**Passage shown:**
*-*-*

Beilein, on the Izzo suspension...

Submitted by Section 1 on

From a Mike Rothstein article in annarbor.com:

When Michigan State basketball coach Tom Izzo was forced to sit out Sunday’s game against Prairie View A&M due to a one-game suspension stemming from a secondary NCAA violation, Michigan coach John Beilein took notice.

The head of the NCAA’s ethics committee, he didn’t seem surprised that a coach, any coach, got caught in the ever-changing NCAA rulebook.

Izzo was suspended because one of the counselors at a basketball camp this year was associated with a potential prospect. In years past, that was not an NCAA violation, but the rule changed earlier this year and is a point of focus with the NCAA.

“I’m sure it was an inadvertent error, and that’s going to happen,” Beilein said. “There’s things changing with the NCAA so often, and in a good way but someone is going to get caught in those things, because the changes happen so quickly sometimes and what was a normal thing changes.

“I’m sure that is what happened up there.”

http://www.annarbor.com/sports/um-basketball/michigan-coach-john-beilein-explains-the-schools-camp-counselor-process-uconns-streak-and-more/

This is unsurprising to me.  Beilein is a good guy; and he has something of a professional interest in the Izzo case, by virtue of his official position with an NCAA basketball ethics committee.

*-*-*

**Raw data:**
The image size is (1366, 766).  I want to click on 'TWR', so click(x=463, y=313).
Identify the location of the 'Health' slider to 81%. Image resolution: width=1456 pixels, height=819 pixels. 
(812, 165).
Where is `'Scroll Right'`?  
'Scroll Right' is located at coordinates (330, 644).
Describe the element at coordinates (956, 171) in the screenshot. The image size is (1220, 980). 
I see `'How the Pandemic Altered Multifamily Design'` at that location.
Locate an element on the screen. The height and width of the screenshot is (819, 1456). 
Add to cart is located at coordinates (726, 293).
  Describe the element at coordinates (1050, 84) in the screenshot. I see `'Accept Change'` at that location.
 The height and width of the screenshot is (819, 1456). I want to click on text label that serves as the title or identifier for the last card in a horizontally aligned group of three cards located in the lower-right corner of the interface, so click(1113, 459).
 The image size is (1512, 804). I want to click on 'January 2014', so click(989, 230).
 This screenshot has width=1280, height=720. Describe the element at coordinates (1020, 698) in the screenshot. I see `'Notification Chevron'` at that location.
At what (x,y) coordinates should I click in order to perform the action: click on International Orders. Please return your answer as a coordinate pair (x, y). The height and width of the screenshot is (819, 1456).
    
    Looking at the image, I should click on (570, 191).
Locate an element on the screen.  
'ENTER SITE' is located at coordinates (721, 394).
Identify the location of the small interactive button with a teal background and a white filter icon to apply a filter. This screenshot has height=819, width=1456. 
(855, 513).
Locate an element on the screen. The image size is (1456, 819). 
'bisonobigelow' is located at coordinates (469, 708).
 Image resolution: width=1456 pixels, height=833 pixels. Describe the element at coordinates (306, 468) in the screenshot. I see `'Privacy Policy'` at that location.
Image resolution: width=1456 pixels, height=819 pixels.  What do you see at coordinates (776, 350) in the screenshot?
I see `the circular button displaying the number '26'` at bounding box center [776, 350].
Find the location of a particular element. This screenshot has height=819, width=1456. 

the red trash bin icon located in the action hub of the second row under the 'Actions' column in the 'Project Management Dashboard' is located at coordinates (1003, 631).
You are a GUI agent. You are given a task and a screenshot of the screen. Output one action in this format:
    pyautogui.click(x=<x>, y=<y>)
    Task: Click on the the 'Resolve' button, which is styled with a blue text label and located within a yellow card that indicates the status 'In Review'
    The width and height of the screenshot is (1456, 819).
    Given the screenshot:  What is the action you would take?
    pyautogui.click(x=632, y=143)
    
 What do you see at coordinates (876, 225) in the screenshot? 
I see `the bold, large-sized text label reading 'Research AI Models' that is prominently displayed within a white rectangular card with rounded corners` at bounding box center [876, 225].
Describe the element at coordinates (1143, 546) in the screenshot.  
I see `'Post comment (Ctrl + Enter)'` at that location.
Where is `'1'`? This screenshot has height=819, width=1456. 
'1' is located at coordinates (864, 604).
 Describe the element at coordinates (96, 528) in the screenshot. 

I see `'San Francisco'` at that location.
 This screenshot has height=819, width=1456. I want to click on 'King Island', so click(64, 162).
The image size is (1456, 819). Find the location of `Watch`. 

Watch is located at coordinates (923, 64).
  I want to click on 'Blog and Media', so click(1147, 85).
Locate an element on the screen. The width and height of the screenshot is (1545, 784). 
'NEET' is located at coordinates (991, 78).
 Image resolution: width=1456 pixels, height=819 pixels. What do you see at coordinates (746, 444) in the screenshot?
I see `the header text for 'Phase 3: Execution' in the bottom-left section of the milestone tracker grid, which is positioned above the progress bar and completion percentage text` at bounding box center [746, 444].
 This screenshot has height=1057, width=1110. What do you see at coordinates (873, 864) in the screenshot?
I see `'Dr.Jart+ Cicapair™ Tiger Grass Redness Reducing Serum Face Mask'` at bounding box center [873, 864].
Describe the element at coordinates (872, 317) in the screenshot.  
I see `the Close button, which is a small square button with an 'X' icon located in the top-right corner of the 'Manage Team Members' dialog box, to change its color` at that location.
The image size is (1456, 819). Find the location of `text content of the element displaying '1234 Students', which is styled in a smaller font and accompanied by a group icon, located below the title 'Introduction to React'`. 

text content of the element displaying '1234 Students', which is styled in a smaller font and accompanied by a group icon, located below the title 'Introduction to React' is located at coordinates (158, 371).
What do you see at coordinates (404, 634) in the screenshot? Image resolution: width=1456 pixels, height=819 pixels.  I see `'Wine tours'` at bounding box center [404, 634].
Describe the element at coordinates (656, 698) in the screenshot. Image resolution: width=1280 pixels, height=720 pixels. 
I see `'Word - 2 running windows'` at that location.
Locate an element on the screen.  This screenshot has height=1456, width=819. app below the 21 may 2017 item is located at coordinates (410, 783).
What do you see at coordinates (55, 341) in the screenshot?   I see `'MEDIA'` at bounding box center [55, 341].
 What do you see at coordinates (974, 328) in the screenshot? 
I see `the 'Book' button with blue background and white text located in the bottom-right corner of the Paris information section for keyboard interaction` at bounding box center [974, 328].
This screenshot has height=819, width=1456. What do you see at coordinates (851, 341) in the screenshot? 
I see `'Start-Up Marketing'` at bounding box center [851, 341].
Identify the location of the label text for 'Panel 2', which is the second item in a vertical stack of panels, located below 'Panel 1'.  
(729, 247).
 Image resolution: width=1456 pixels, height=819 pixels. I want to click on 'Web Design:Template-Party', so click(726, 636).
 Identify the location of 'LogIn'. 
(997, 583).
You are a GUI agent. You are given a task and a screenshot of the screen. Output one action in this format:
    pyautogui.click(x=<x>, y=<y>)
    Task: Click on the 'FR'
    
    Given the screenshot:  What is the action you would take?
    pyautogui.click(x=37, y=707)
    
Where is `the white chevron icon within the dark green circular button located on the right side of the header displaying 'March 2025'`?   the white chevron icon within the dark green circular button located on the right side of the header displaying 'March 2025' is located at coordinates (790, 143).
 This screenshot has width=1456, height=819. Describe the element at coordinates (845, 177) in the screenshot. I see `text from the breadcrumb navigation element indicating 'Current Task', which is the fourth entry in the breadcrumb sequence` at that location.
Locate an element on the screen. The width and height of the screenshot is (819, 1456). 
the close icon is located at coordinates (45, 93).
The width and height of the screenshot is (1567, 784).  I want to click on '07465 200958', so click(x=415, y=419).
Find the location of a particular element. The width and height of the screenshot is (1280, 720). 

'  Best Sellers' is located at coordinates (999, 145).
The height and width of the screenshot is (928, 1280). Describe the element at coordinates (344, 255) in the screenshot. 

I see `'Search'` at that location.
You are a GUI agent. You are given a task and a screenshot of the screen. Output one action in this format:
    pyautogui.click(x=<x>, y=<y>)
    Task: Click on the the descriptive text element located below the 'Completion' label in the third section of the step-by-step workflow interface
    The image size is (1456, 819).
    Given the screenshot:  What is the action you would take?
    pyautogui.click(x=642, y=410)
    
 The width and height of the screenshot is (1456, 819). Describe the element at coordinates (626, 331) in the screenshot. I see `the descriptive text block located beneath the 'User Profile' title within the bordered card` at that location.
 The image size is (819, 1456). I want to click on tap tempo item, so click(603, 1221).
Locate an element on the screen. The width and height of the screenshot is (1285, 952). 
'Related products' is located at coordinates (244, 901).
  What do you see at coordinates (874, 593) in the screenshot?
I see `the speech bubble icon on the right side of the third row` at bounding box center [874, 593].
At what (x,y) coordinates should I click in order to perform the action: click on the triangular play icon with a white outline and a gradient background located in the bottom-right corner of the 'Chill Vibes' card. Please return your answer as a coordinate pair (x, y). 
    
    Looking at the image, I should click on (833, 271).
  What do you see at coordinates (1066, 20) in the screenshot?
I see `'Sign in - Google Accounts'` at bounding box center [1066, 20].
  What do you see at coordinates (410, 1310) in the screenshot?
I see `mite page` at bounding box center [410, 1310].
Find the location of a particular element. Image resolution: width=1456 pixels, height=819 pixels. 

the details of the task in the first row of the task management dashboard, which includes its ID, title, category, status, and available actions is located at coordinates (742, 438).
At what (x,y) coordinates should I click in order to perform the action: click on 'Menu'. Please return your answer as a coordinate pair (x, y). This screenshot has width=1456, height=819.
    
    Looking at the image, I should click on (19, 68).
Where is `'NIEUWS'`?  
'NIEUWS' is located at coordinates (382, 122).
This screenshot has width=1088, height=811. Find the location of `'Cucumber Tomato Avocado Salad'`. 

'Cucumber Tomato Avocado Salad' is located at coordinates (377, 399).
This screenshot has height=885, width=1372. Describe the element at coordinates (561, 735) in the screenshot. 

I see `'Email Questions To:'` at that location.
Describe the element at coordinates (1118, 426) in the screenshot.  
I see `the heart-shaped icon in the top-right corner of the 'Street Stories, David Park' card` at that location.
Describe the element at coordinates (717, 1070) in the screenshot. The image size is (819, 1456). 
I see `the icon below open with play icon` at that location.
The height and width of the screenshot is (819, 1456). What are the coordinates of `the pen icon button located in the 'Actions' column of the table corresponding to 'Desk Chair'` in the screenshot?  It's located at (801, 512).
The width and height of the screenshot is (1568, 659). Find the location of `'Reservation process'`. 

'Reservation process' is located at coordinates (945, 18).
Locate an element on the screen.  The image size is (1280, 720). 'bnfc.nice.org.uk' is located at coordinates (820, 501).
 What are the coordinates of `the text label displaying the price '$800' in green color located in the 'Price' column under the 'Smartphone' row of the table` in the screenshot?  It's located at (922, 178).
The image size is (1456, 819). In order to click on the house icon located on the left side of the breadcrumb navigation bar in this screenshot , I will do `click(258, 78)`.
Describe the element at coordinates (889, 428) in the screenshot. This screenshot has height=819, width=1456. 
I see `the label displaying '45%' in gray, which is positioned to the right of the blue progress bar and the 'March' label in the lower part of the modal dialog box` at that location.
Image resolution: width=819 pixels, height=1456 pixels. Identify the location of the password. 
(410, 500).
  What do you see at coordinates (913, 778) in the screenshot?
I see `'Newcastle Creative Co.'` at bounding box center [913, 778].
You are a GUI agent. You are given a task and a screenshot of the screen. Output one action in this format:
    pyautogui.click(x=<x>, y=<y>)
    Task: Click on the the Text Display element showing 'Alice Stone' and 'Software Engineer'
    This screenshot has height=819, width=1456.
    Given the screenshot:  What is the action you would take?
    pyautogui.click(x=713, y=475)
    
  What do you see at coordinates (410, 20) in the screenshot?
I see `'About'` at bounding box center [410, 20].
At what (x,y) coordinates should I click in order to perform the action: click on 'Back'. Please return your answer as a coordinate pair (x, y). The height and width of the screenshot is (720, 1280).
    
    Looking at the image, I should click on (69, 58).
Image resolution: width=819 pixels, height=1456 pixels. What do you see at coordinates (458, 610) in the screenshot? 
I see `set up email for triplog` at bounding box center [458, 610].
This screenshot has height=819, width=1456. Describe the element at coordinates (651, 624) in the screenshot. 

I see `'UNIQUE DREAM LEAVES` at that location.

*-*-*

**The exercise:** Could you reproduce, word for word, the stretch of the Izzo suspension post from "Submitted by Section" through "ever-changing NCAA rulebook."? Rely only on the Izzo suspension post.

**Complete answer:**
Submitted by Section 1 on

From a Mike Rothstein article in annarbor.com:

When Michigan State basketball coach Tom Izzo was forced to sit out Sunday’s game against Prairie View A&M due to a one-game suspension stemming from a secondary NCAA violation, Michigan coach John Beilein took notice.

The head of the NCAA’s ethics committee, he didn’t seem surprised that a coach, any coach, got caught in the ever-changing NCAA rulebook.